Barry Sonnenfeld directed the season and also executive produced. Besides starring, Cecily Strong served as producer, and Ken Daurio served as consulting producer and writer. Andrew Singer also executive produces with Lorne Michaels on behalf of Broadway Video. The musical numbers were choreographed by Christopher Gattelli. In addition to Paul and Daurio, Allison Silverman, Julie Klausner, Kate Gersten and Bowen Yang were writers on the show. The first season was written in the summer of 2019. The season consisted of six episodes, although it was originally planned to be eight episodes. Bo Welch serves as the series' production designer. Filming for season 1 began in Vancouver on October 13, 2020, and concluded on December 10, taking place during the COVID-19 pandemic.

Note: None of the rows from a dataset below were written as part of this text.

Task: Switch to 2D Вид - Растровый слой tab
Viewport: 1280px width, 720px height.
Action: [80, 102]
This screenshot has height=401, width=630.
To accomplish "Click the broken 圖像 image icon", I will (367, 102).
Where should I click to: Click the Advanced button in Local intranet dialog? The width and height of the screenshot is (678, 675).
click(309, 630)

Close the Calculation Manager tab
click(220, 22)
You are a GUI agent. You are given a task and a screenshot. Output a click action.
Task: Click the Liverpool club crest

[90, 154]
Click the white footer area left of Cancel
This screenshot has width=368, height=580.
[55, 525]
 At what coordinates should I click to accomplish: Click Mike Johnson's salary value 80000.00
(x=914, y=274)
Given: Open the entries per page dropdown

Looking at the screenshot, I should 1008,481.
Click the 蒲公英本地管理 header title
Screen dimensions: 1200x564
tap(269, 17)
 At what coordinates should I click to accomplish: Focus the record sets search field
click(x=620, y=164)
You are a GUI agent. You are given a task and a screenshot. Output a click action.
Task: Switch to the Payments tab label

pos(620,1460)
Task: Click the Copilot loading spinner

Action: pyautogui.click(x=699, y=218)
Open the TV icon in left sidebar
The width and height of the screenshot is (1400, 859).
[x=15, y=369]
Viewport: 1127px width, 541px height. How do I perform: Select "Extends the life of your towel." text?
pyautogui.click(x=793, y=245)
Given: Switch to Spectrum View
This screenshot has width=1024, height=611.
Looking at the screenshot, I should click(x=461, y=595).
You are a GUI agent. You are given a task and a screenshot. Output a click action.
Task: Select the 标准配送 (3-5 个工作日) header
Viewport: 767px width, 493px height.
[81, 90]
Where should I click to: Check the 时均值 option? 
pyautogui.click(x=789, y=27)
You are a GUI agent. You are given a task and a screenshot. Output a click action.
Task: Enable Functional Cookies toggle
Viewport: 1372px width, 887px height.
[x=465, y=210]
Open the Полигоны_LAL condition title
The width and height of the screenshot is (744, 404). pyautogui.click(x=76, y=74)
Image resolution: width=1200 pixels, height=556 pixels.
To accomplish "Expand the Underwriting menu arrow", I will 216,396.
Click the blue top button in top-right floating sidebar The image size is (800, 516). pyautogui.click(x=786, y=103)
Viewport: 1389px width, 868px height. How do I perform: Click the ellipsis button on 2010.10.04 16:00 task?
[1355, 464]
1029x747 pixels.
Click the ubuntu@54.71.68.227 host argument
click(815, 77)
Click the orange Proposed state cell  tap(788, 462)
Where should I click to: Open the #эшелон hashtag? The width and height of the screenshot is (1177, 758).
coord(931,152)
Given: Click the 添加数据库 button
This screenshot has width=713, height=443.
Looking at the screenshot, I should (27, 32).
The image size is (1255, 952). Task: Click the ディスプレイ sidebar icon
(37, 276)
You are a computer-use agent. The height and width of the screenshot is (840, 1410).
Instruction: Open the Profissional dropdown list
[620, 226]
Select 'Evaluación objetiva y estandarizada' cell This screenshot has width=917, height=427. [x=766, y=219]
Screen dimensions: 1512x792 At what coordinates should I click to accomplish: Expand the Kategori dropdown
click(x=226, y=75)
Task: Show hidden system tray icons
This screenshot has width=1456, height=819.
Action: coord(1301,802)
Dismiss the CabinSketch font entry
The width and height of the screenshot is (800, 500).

Logo for the second season of Schmigadoon!

The series' second season consists of six episodes, with all of the main cast returning except for Armisen and Quiring-Nkindi; Tituss Burgess and Patrick Page joined the cast. Alice Mathias and Robert Luketic directed. By June 2022 filming of season 2 had begun, and it was completed in July 2022. The second season writers included Paul, Josh Lieb, Jonathan Tolins, Raina Morris and Klausner.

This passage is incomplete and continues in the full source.